**INSTRUCTIONS TO FOLLOW:**
The expected output is an exact copy of the lines from the one containing "The image size is (1011, 493)." to the final line below, minus any pictures.
^^^^^^^^^^^^^^^^
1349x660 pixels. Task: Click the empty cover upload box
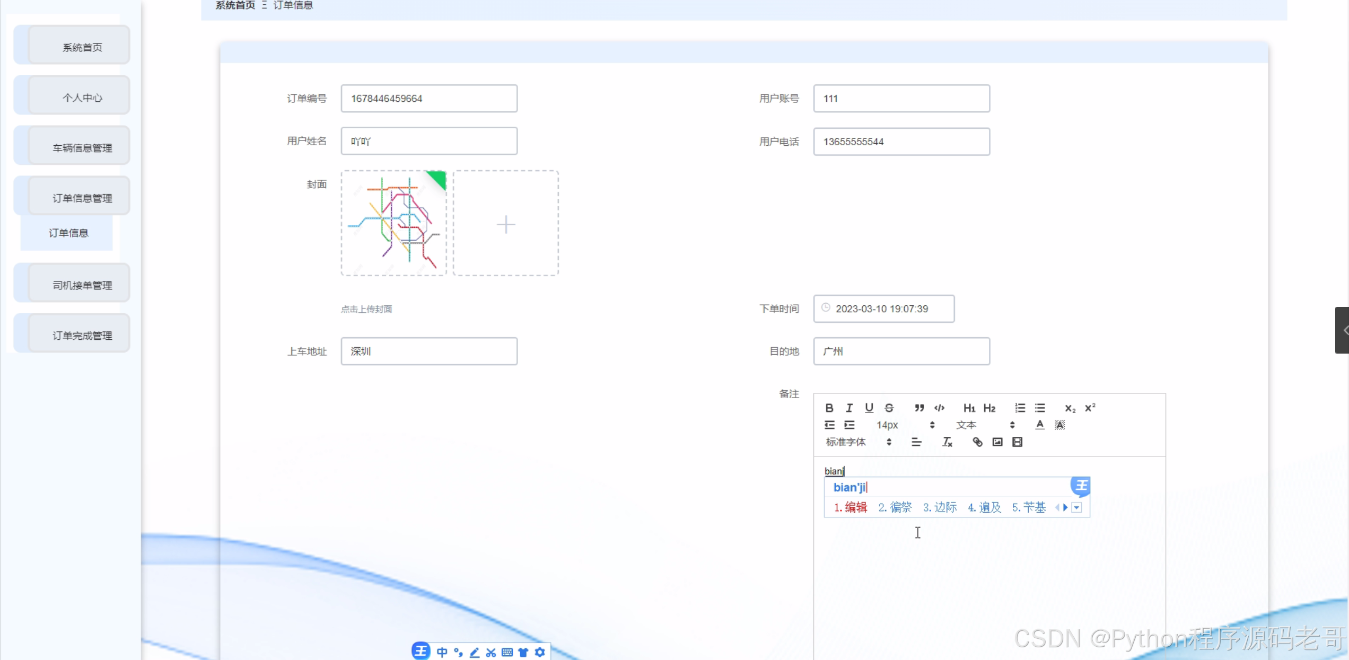(505, 224)
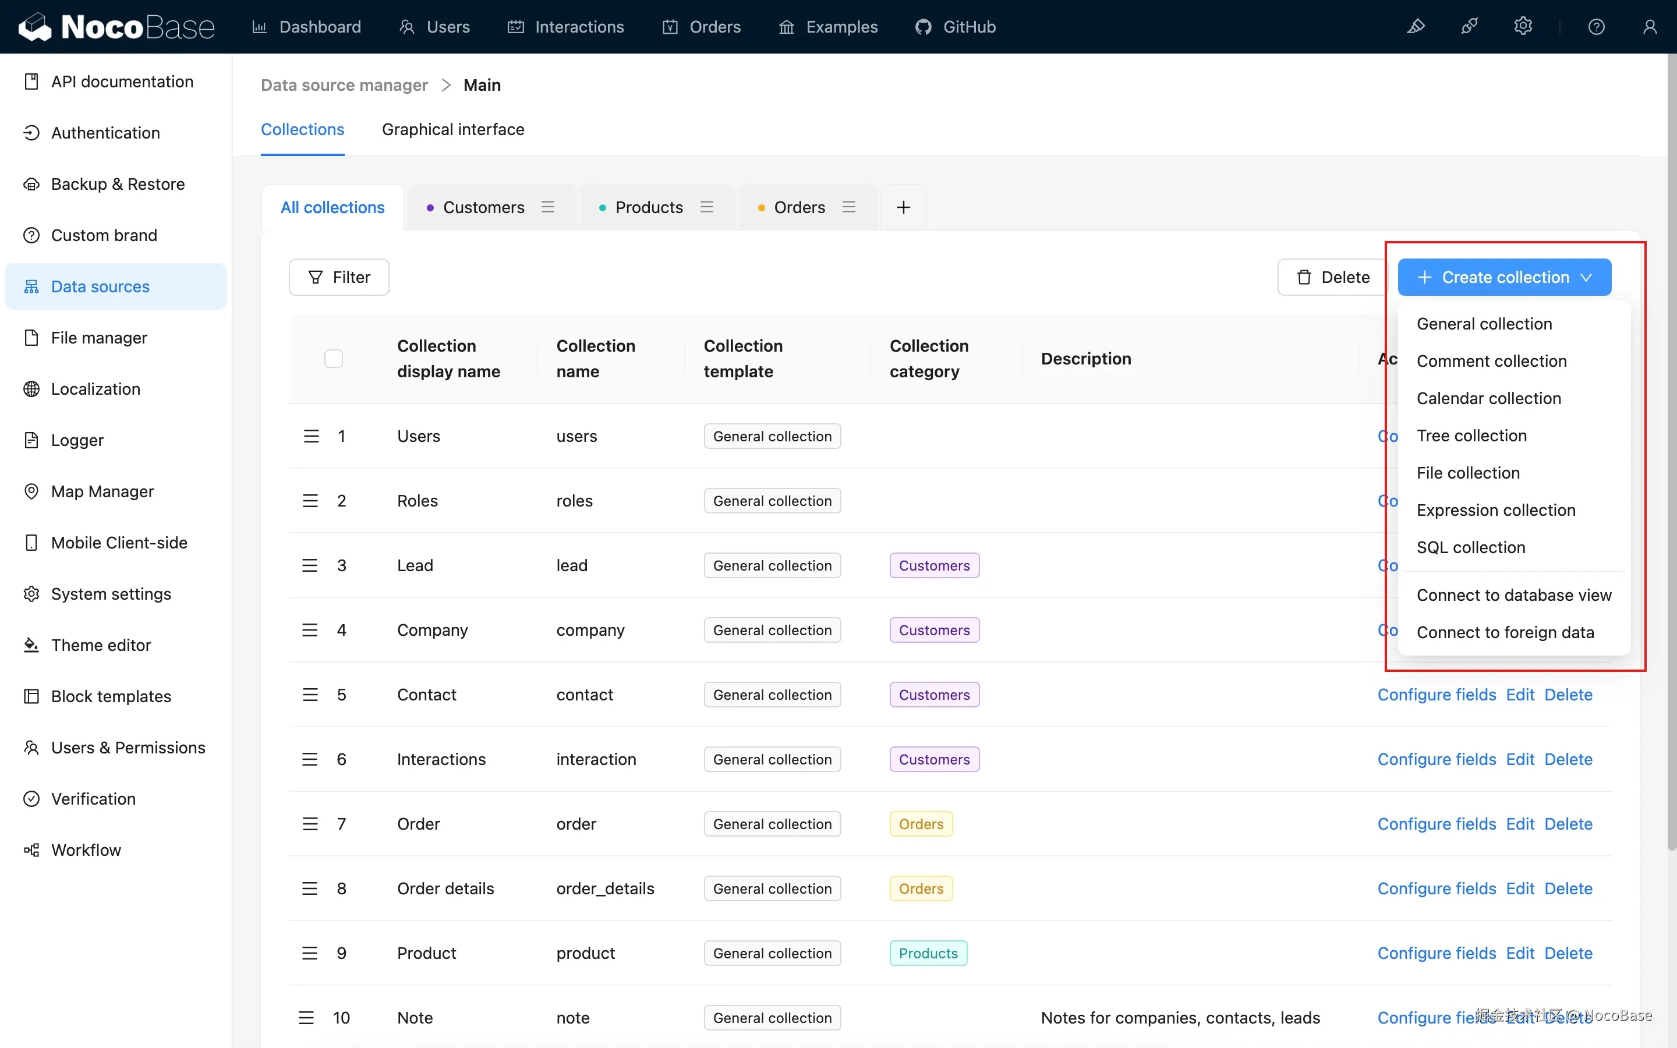
Task: Click the NocoBase logo
Action: (116, 27)
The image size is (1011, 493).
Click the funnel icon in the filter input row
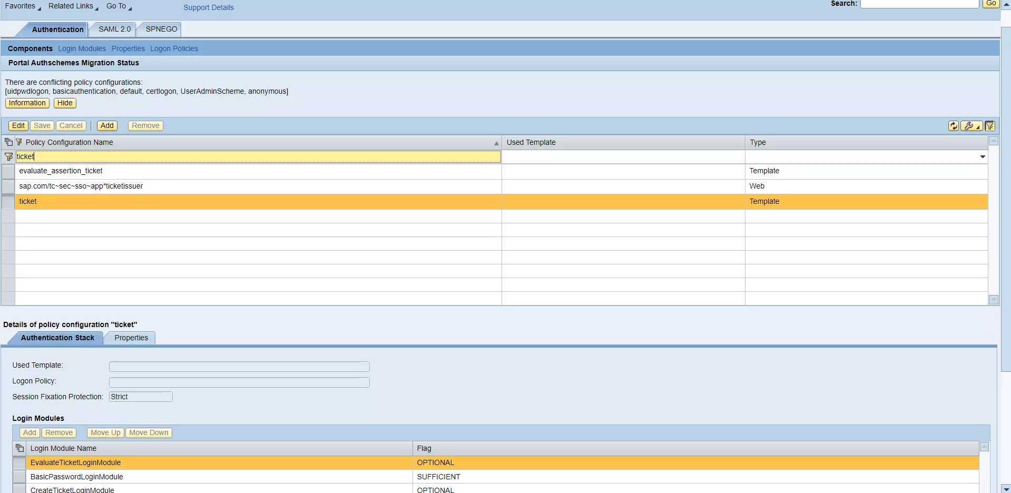coord(8,156)

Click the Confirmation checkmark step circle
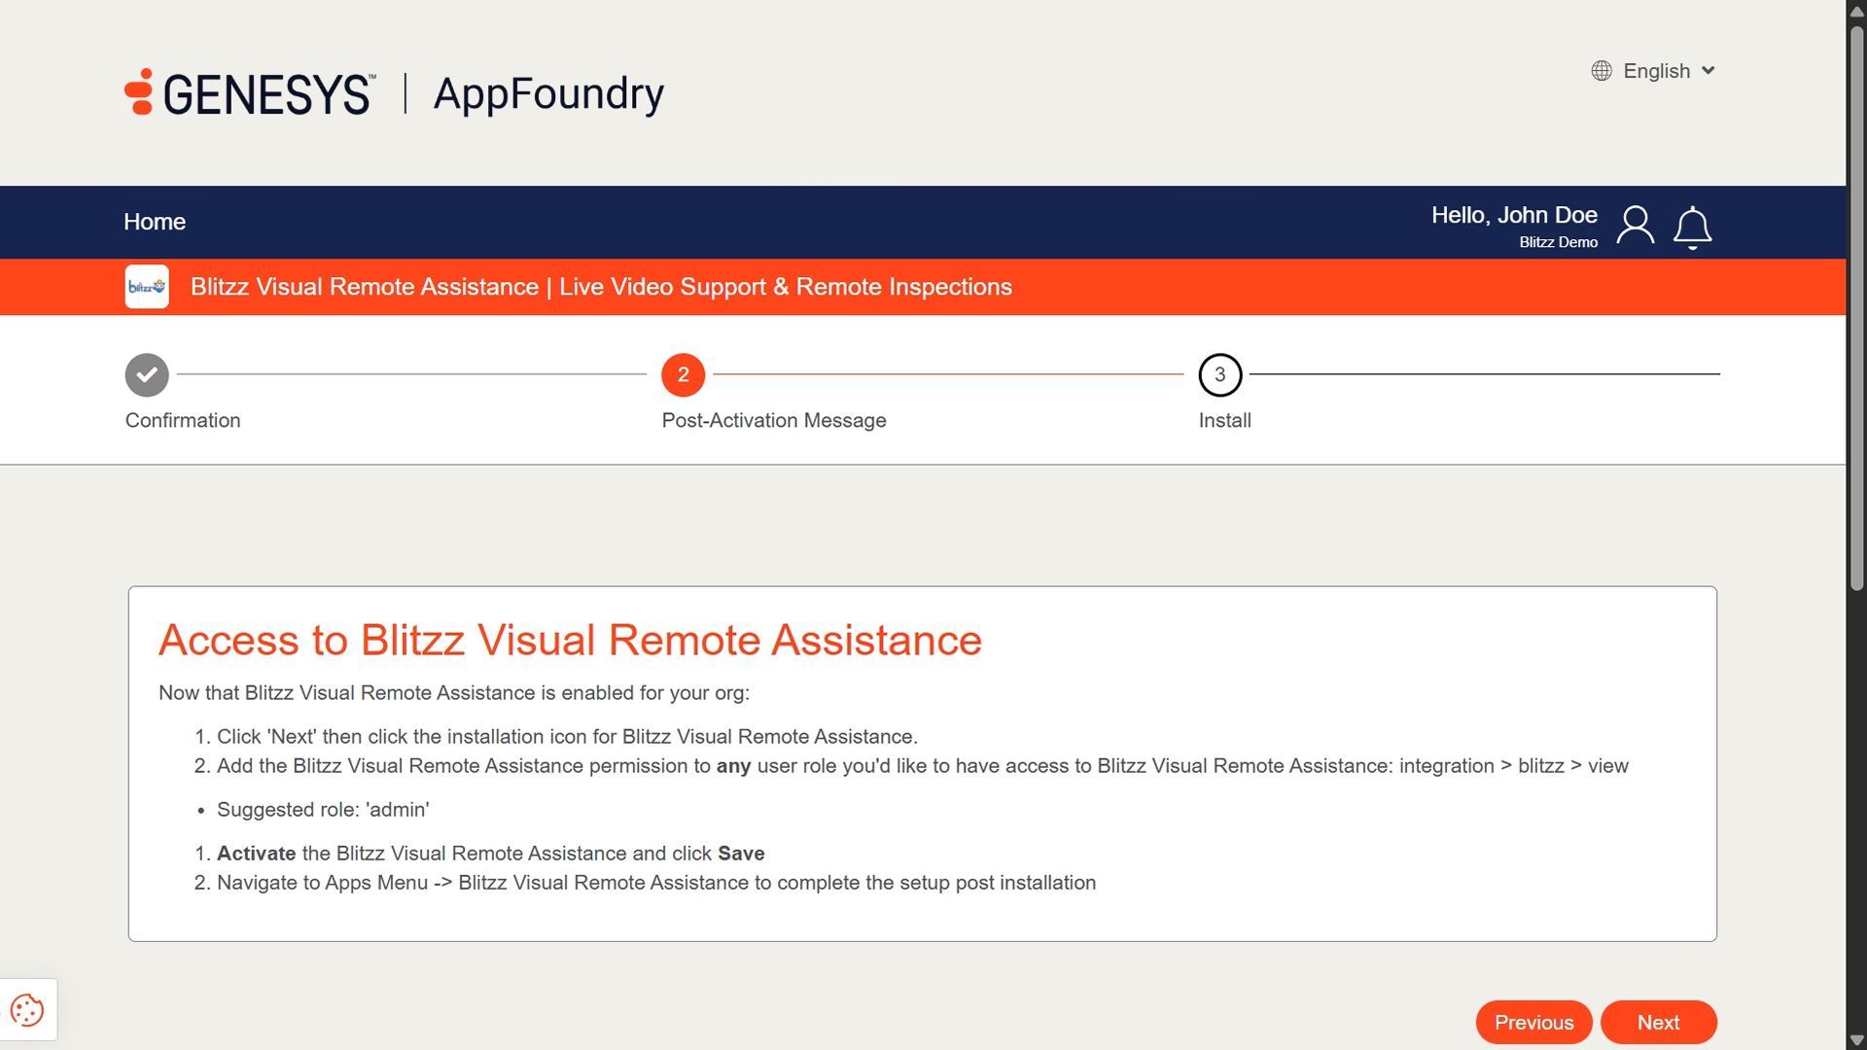point(147,375)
^^^^^^^^^^^^^^^^
**FINAL ANSWER:**
The image size is (1011, 493).
Click the funnel icon in the filter input row
coord(8,156)

Click the Confirmation checkmark step circle
point(147,375)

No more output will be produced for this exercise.